Another very interesting aspect of this exhibition is the fact that it is conceived to be an opportunity to collect materials in an open and constantly growing process. For this reason it includes a dedicated section intended as a large notebook collecting individual reflections and highlights on specific projects, that are collected by the curators throughout the duration of the exhibition. This co-creation process makes visible the enormous attention that exists around public space from a gender perspective.
This section currently presents the work of:
– (New Zealand) Boopsie Maran, a collection of pictures of women appropriating public spaces in Auckland and New Zealand
– (Australia) Claire Edwards, a collection of pictures from Sydney (Dancers at Moriarty Walk) and Manchester (Cathedral Gardens) showing use and performances of women in public space
– (Portugal-Mexico) Antonio Lara Hernandez and Abraham Echazarreta, presenting the research “Between lockdown and regeneration: Temporary appropriation, informality and displacement. The case of Merida, Yucatan”. The research enquires on the role that long-term regeneration policies to market the Heritage City Centre have had on the displacement of TA practices; and the effect that emergency measures have had on the accentuation of these patterns. Intended as multi-disciplinary research, utilising an assemblage and resilient thinking approach, it selects Merida City Centre (Mexico) as a case study. Such context experienced a severe lockdown in parallel with a full over whole re-structuration of the urban mobility system, including a significant renovation of the streetscape design
– (Italy) Lamia A Abdelfattah – STEP UP project
– (Spain) Ricardo Klein, a collection of pictures depicting gigantic murals with faces of women in different cities.
– (Australia) Safer Cities Program from Transport for New South Wales (NSW), a two-year program aimed to understand and trial place-based approaches to improve safety for people who identify as women and girls, when walking to, through and within public spaces. The program incorporates research and engagement with government and the community to test and deliver works to:
•      Increase women and girls’ safety and access to public spaces
•      Increase women and girls’ active and meaningful participation in urban development and governance
•      Increase women and girls’ autonomous mobility in the city.
Parramatta Park in Western Sydney is one public place where, as part of the Safer Cities program, safety improvements will be made to help women and girls feel safer, especially at night.

The exhbition in the outdoor space of the adjacent public garden, named as Il Giardino, is animated by a series of posters in the form of definitions and quotations, presented as strong statements (in Italian) to local residents and users.
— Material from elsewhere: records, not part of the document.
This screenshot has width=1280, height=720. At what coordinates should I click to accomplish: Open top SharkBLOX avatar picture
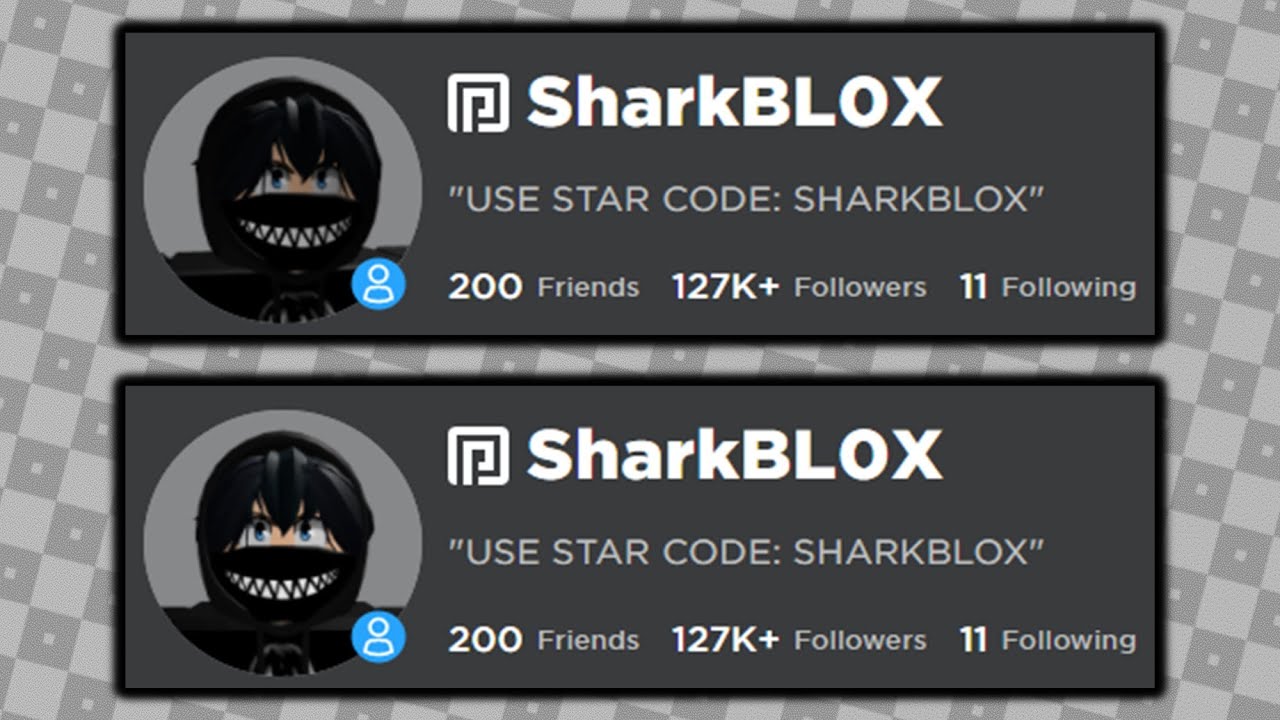click(x=283, y=191)
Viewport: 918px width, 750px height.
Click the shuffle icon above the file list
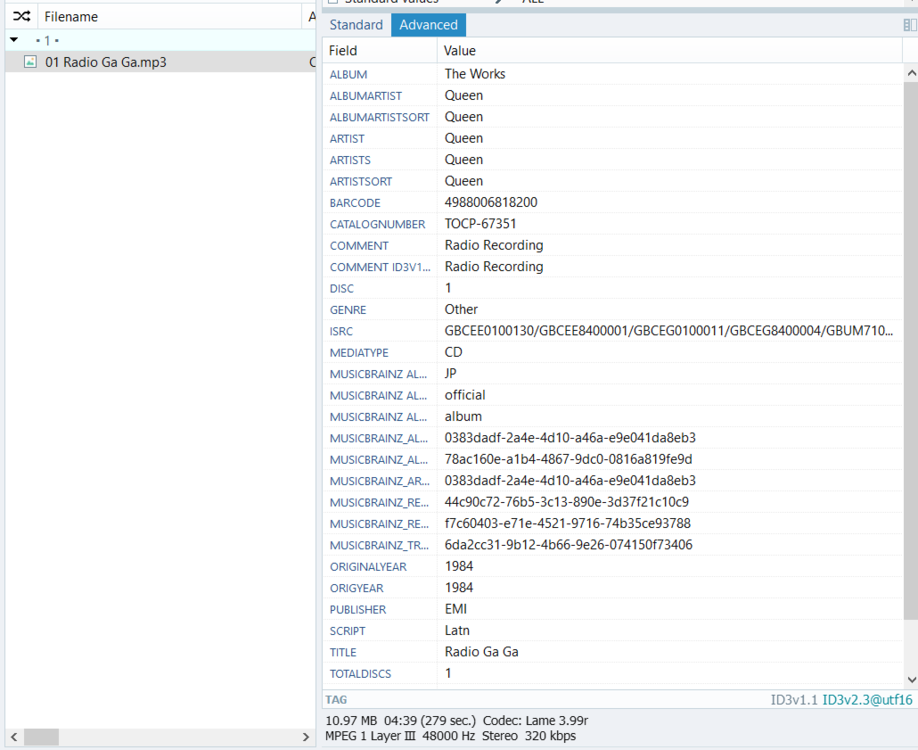(x=20, y=16)
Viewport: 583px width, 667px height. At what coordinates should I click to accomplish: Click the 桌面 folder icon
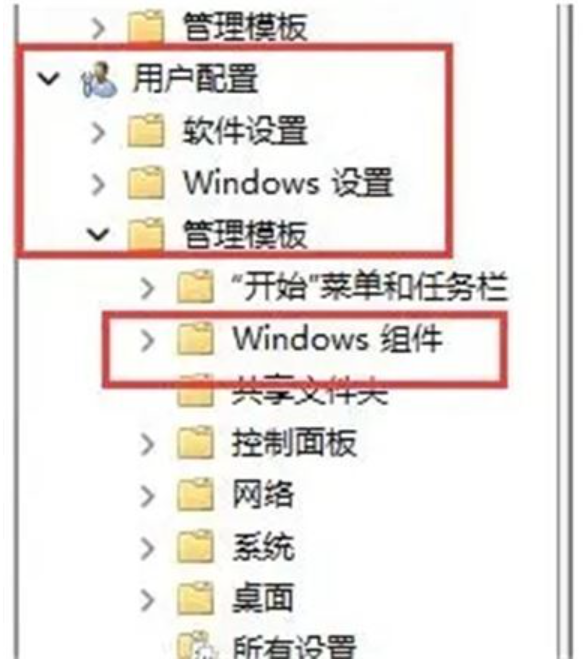(x=195, y=599)
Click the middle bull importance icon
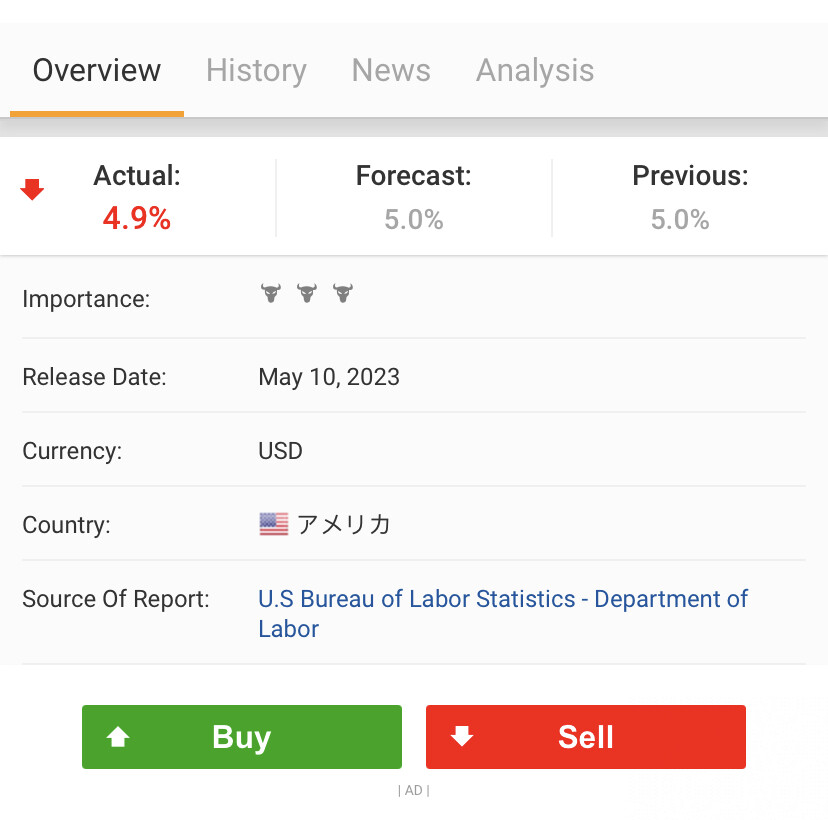The width and height of the screenshot is (828, 820). [x=306, y=294]
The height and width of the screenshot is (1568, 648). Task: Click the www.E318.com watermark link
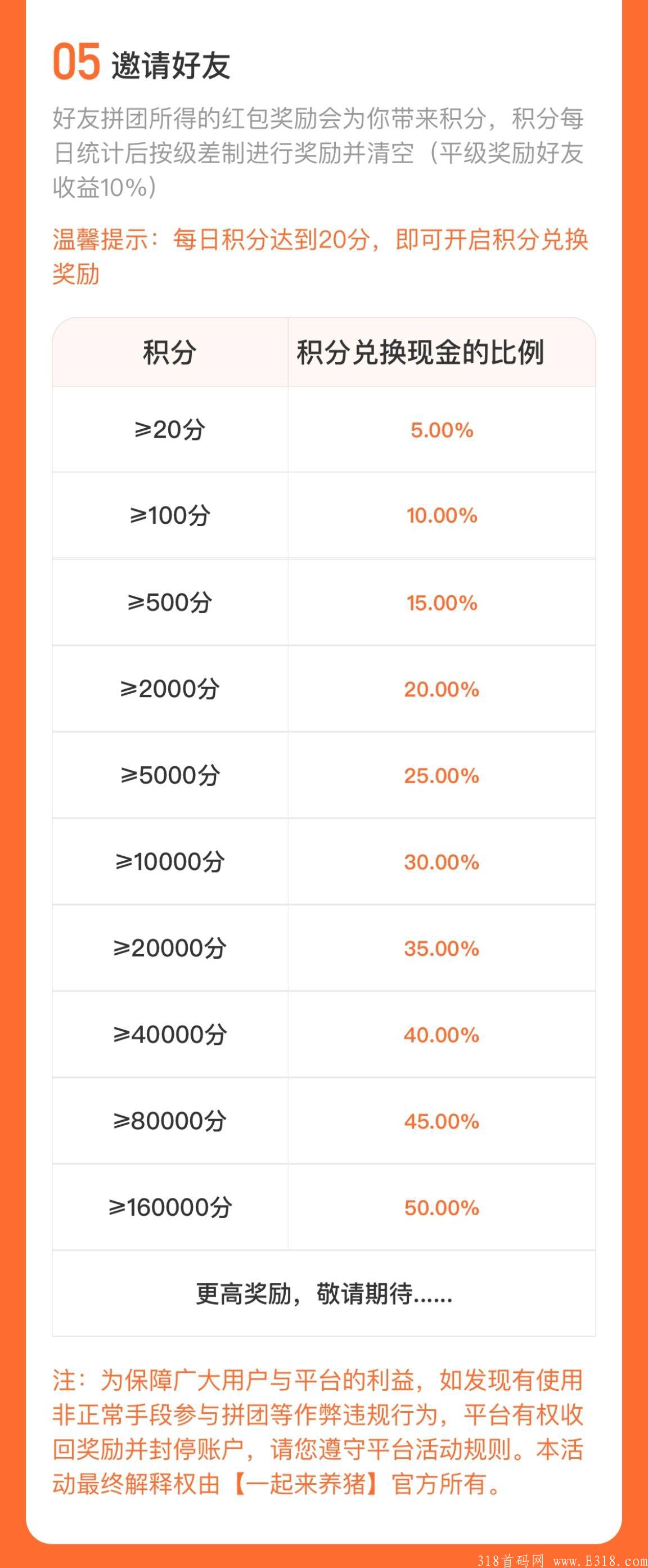tap(600, 1560)
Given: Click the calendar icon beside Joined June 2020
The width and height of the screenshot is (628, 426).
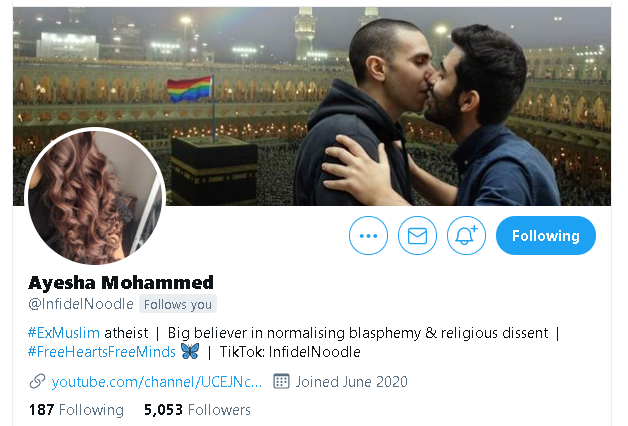Looking at the screenshot, I should [281, 381].
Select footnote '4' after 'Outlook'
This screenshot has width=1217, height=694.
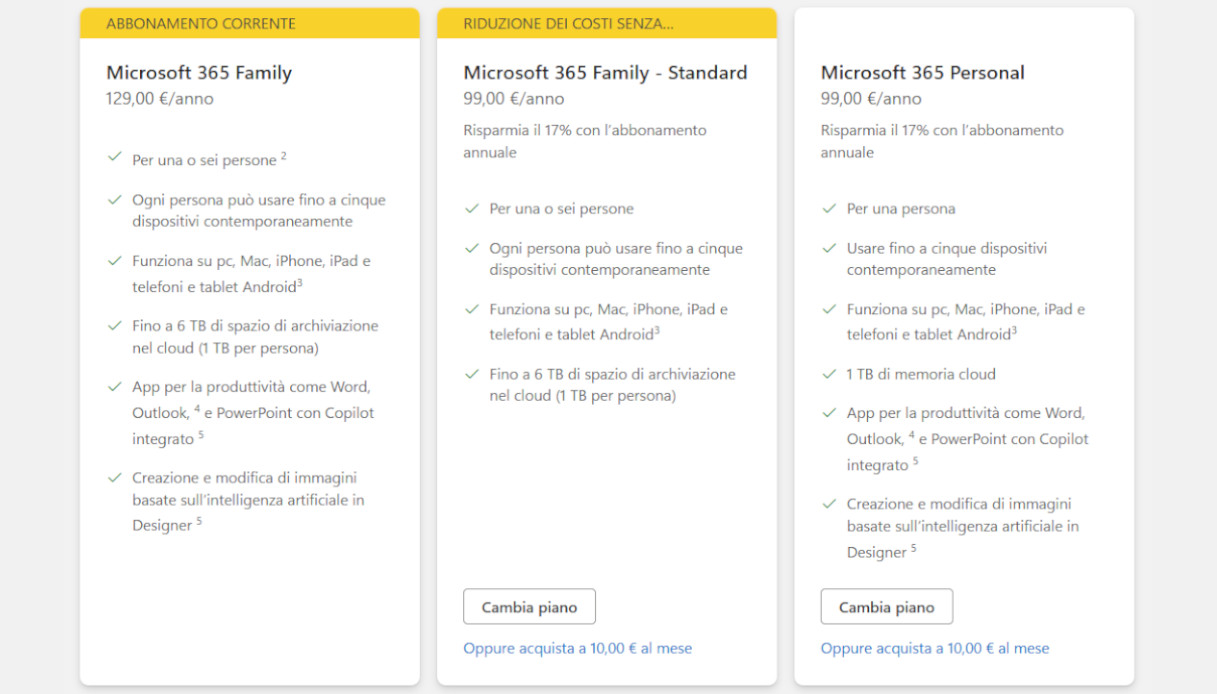point(196,408)
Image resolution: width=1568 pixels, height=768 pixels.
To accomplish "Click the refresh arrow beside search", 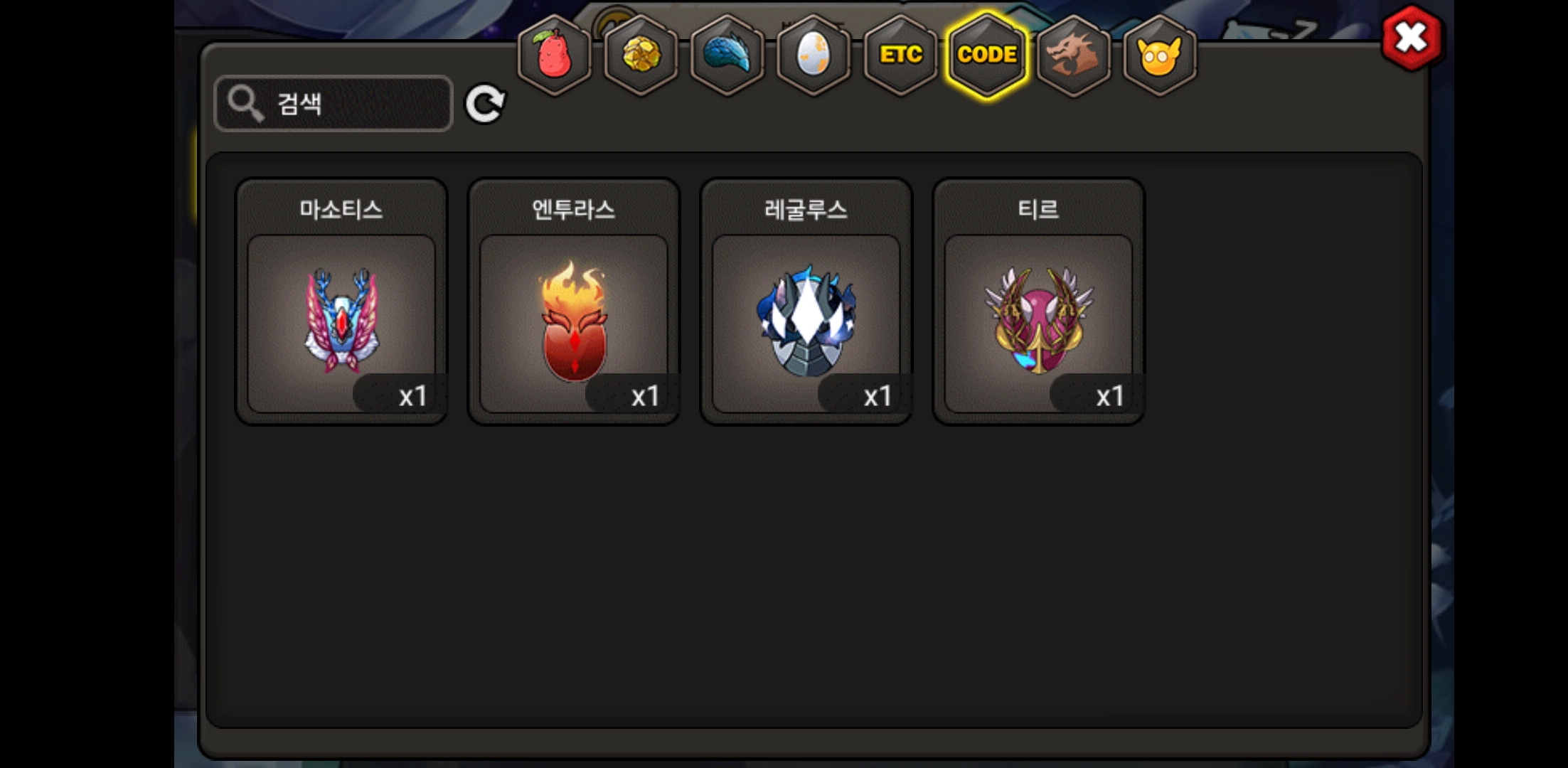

This way passers-by are asked to be curious and reflect on those statements, while entering and “inhabiting” the garden.

 

The exhibition will be complemented through a series of online interviews with some of the female figures whose work is on display at Museo Spazio Pubblico, that will be live streamed on City Space Architecture Youtube channel and social media. The discussion is open to collect additional contributions through the on-going online survey “Is public space made with/for her? “.
Finally, a box placed inside Museo Spazio Pubblico aims to collect further opinions from the local public visiting the exhibition, bringing their voice into the dialogue.

The exhibition is open to the public with free entrance from 21th April till 28th May 2023, by appointment only.
Two special events will take place on 16th May and 29th May at Museo Spazio Pubblico and at Il Giardino with the curators.
For more info, send an email to: info@museospaziopubblico.it.
Museo Spazio Pubblico, via Eugenio Curiel 13/d, Bologna, Italy.

 

Acknowledgment
The exhibition is part of the European project A-Place. Linking places through networked artistic practices, and co-funded by the Creative Europe program of the European Union, included in the action “A Resilient Place” promoted by City Space Architecture.